Eglises d'Asie

Ce que l’on pense de la révolution d’octobre dans les milieux des catholiques patriotes.

Publié le 18/03/2010




Les 6 et 7 novembre 1992, au moment même où le capitalisme japonais faisait sa rentrée officielle sur la scène vietnamienne en annonçant la reprise de son aide économique et en accordant un prêt de 370 millions de dollars, à Hanoi comme à Hô Chi Minh-ville on célébrait l’anniversaire de la révolution d’octobre, dans une certaine discrétion mais avec beaucoup de vigueur théorique.

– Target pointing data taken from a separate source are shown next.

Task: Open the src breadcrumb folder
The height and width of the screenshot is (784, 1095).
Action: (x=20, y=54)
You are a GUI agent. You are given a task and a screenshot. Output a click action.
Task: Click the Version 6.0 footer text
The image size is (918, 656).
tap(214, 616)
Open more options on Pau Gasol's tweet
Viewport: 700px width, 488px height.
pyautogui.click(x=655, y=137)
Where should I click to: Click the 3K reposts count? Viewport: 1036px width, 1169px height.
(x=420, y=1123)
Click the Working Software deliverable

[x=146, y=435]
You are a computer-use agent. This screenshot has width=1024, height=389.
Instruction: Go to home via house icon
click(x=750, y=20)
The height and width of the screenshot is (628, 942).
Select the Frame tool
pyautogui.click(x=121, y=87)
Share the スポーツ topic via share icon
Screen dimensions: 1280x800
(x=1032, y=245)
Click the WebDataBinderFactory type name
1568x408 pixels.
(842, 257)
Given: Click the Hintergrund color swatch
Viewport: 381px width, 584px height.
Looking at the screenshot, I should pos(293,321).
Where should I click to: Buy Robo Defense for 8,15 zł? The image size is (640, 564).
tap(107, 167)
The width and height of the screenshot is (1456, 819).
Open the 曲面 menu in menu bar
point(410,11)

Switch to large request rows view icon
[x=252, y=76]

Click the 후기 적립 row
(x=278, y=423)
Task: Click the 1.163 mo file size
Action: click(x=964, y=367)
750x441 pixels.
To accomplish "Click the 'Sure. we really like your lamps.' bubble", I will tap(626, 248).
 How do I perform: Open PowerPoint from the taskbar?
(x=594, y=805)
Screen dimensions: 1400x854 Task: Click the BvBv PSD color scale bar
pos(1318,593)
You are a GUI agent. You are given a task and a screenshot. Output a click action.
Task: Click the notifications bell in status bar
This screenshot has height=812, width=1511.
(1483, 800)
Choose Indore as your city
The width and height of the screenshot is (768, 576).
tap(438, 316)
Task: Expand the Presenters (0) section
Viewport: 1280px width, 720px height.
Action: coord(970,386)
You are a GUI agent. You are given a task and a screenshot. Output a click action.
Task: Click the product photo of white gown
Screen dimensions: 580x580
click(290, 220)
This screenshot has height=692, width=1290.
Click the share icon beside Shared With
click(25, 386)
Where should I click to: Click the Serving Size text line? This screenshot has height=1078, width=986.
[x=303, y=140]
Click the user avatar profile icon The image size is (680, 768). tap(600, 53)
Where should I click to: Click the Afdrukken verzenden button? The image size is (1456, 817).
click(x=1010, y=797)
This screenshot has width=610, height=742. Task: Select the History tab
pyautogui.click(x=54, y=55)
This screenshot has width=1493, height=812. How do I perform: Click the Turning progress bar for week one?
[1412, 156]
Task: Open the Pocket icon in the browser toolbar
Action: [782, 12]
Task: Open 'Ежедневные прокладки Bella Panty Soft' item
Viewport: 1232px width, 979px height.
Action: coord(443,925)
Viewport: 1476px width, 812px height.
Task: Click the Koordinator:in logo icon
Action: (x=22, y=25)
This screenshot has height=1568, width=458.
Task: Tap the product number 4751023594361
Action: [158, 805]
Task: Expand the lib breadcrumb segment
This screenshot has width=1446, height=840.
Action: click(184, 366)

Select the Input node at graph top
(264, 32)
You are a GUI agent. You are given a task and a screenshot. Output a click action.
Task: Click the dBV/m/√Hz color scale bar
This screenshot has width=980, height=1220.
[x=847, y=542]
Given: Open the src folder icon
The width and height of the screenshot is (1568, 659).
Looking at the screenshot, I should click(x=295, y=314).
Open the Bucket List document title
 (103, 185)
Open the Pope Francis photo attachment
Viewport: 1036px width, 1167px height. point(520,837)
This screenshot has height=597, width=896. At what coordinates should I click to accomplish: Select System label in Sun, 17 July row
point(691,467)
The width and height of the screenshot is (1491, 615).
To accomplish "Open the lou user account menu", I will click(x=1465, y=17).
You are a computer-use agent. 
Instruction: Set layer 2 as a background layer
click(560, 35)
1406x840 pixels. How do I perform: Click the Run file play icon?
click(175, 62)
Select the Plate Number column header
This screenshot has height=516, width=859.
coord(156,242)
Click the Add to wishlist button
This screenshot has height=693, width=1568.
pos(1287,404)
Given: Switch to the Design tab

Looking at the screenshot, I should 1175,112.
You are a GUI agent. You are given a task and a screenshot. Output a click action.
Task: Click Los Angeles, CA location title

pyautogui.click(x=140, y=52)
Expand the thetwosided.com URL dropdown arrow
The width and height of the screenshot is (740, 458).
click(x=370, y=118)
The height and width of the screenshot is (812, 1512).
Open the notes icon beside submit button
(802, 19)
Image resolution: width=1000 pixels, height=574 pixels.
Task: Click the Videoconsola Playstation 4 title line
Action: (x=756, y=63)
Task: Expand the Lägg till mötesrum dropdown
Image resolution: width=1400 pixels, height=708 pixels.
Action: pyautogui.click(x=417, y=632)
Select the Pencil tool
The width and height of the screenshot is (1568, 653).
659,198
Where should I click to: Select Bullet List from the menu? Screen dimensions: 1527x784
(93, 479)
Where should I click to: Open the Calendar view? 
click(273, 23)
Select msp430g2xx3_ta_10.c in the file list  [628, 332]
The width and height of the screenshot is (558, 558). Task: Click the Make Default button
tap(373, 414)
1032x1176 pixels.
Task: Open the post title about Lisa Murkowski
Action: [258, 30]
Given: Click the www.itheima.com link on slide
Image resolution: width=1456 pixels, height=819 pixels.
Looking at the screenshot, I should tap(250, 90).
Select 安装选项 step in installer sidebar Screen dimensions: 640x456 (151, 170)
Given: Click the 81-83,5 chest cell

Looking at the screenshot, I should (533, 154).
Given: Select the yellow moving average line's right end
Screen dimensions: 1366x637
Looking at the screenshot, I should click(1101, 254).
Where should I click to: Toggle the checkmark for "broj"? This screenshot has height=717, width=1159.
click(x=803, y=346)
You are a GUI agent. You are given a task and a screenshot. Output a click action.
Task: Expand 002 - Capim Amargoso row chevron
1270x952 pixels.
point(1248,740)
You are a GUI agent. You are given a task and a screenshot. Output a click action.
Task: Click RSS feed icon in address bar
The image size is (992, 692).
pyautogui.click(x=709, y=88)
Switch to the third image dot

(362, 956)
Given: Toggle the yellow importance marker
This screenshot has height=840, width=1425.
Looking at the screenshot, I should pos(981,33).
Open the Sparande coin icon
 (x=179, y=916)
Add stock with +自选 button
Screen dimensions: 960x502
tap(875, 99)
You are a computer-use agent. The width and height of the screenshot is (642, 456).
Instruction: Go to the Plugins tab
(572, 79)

A Hanoi, c’est le professeur Dang Xuan Ky, directeur de l’Institut des hautes études marxistes, qui a prononcé le discours officiel dans lequel il a affirmé que “la politique de rénovation au Vietnam restait fidèle au modèle socialiste fondé sur le marxisme-léninisme et la pensée de Hô Chi Minh“. A Saigon, au cours du meeting, le secrétaire adjoint de la section du Parti, Tran Trong Tan, s’est livré à une réfutation serrée des théories mettant en doute la “grandiose signification de la révolution soviétique …elle qui a ouvert l’unique voie possible permettant aux travailleurs d’être libérés de l’oppression”.

Dans les milieux des catholiques patriotes, durant ces jours anniversaires, les commentaires de circonstance ont été marqués par la nostalgie et l’amertume. L’organe du Comité d’union du catholicisme a consacré les premières pages de son numéro de la mi-novembre (14) au souvenir de la révolution.

“Faut-il oublier la nature de la révolution d’octobre ?” demande l’éditorial. “A cette question, il faut répondre par une autre question, poursuit-il. Dans le monde d’aujourd’hui -que certains appellent déjà post-communiste – les travailleurs et les pauvres ont-ils encore besoin d’être défendus de l’oppression du capitalisme qui maintenant se trouve en position de monopole ?”

En favorisant l’économie de marché, le régime socialiste vietnamien risque fort de trahir les pauvres et les travailleurs. C’est ce que que laisse entendre l’auteur de l’éditorial. “L’oppression de l’homme par l’homme est sans doute aussi vieille que la terre. Cependant, le révolution d’octobre avait fourni une occasion de l’éliminer ou au moins de l’alléger. Ce qu’il en est aujourd’hui, tout le monde le sait. Plus que jamais, les travailleurs et les pauvres sont abandonnés au sein de l’immense marché que s’est conquis le grand capitalisme. Plus encore, ils sont trahis dans ce que l’on appelle l’économie de marché qui n’est qu’une soeur jumelle de l’économie capitaliste

Ce n’est pas la première fois que ce journal porte un jugement pessimiste sur l’actuelle ouverture économique du Vietnam. Plusieurs fois, il a déjà relevé l’intensification des injustices sociales provoquées par l’arrivée des investissements étrangers et l’établissement de “joint-ventures” au Vietnam. Déjà, dans une lettre ouverte adressée au premier ministre, le directeur de ce journal avait mis en garde contre les conséquences morales néfastes de l’invasion touristique et des équipements mis en place à cette occasion (15).

Le même journal (16) vient d’affirmer que les conflits entre les travailleurs vietnamiens et les patrons d’entreprises étrangères ne cessent de s’envenimer depuis le début de l’ouverture économique. Citant le journal “Lao Dông” n° 46/92, l’hebdomadaire dénonce le comportement brutal de certains employeurs étrangers allant jusqu’à frapper leurs employés vietnamiens, comportement inadmissible dans un pays de régime socialiste. Le journal déplore l’absence totale de réaction des syndicats officiels, des organisations du Parti, des jeunesses communistes devant cet état de fait.